Data: Begin
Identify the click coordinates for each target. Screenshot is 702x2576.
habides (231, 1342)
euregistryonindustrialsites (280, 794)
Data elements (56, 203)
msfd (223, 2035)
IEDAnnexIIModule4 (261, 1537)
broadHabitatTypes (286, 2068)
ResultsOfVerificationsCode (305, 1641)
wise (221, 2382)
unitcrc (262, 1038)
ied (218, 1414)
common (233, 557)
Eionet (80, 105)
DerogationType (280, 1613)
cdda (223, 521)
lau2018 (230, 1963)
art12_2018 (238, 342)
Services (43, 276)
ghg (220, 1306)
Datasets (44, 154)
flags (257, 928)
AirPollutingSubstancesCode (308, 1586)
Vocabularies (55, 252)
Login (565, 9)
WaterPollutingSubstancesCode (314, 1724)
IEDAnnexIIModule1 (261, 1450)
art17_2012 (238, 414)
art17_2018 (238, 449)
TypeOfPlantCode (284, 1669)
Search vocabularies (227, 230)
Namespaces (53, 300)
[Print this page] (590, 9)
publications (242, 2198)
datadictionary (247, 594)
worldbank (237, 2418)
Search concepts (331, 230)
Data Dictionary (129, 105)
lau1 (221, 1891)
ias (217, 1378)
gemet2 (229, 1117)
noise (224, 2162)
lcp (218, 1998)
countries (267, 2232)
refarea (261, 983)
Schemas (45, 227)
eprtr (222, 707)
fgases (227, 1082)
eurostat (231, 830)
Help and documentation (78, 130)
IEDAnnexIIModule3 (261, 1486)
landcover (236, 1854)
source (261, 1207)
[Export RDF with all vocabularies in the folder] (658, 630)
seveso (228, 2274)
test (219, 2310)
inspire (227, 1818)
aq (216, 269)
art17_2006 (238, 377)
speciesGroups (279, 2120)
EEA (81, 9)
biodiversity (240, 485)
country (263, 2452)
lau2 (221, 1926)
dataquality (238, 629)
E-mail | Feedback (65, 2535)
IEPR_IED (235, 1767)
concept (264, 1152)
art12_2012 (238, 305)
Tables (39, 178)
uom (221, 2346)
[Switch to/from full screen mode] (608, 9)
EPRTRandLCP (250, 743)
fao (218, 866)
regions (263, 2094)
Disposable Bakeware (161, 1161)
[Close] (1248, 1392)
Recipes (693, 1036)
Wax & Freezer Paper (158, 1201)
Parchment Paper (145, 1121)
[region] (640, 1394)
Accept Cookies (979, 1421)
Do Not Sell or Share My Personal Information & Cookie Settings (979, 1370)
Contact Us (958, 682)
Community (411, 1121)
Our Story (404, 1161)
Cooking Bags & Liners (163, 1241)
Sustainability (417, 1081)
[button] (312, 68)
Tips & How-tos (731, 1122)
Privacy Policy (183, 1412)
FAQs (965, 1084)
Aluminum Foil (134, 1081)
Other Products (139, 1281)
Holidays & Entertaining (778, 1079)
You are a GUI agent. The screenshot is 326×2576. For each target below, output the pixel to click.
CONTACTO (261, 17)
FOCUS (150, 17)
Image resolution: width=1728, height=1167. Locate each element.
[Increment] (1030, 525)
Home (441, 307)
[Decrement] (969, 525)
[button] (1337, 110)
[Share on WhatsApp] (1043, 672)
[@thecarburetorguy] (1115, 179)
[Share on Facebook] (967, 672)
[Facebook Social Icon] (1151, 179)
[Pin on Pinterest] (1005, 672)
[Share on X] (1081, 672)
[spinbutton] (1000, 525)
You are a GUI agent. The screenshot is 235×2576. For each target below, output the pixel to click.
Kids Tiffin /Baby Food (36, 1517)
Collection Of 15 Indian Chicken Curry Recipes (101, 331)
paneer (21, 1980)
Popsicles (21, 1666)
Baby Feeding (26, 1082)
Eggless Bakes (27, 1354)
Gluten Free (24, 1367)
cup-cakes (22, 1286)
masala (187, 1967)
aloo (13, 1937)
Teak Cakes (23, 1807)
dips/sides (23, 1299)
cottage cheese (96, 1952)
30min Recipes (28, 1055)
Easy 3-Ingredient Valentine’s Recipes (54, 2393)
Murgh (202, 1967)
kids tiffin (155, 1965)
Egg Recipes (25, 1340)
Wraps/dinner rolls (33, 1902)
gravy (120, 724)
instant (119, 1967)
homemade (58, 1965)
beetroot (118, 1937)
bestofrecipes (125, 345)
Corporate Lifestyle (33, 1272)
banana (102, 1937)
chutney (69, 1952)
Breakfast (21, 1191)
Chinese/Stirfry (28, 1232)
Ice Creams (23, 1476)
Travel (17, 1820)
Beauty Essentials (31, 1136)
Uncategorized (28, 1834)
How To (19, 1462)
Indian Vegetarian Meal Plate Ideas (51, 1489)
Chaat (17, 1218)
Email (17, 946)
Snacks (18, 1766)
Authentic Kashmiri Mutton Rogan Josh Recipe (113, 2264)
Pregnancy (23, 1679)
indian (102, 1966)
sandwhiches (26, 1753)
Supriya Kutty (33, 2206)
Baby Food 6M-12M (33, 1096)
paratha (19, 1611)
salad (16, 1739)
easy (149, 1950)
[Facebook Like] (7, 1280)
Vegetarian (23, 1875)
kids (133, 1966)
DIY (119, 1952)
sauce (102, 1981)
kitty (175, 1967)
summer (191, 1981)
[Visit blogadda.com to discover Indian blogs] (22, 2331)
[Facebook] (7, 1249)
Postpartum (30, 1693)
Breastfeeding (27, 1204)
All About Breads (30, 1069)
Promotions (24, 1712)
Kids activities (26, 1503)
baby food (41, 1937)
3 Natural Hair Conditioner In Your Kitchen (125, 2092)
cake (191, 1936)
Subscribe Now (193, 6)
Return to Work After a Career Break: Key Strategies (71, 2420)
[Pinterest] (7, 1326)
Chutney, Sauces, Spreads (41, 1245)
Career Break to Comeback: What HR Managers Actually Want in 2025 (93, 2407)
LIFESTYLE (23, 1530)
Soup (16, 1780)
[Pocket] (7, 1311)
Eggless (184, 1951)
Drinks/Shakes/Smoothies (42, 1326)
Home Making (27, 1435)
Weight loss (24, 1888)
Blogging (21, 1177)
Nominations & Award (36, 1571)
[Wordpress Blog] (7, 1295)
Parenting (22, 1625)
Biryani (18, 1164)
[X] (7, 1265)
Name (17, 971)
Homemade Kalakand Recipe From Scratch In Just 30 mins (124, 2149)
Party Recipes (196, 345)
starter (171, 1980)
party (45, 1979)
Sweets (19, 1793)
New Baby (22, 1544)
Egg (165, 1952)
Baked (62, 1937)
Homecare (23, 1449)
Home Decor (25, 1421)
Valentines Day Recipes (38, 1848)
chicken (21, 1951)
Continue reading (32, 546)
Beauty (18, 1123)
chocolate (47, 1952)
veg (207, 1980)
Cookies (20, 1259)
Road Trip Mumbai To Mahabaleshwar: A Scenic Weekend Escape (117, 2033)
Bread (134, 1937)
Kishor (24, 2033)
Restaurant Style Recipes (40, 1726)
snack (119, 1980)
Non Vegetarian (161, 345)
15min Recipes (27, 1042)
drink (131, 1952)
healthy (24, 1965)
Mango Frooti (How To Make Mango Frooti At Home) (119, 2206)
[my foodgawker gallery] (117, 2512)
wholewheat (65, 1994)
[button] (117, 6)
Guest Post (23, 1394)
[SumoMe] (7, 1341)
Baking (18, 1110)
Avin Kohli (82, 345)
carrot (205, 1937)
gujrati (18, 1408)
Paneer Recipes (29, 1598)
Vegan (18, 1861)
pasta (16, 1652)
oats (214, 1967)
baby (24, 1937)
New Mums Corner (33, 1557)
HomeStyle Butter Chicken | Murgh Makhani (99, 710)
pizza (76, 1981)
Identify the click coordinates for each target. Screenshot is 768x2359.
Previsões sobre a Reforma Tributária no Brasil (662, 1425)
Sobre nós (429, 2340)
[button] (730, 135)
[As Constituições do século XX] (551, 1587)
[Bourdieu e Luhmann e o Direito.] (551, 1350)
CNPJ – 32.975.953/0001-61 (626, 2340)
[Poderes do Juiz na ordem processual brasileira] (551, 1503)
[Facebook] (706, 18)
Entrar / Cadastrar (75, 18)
Data: End
Task directions:
When the word "click" appears in a line of the listing, copy that line.

Response:
Identify the click coordinates for each target. Screenshot is 702x2576.
You are a GUI agent. The screenshot is 326×2576. For each target below, output the pixel to click.
You are a GUI agent. The screenshot is 235×2576. For each target below, output the pixel to click.
Identify the click coordinates for each target. Screenshot is 768x2359.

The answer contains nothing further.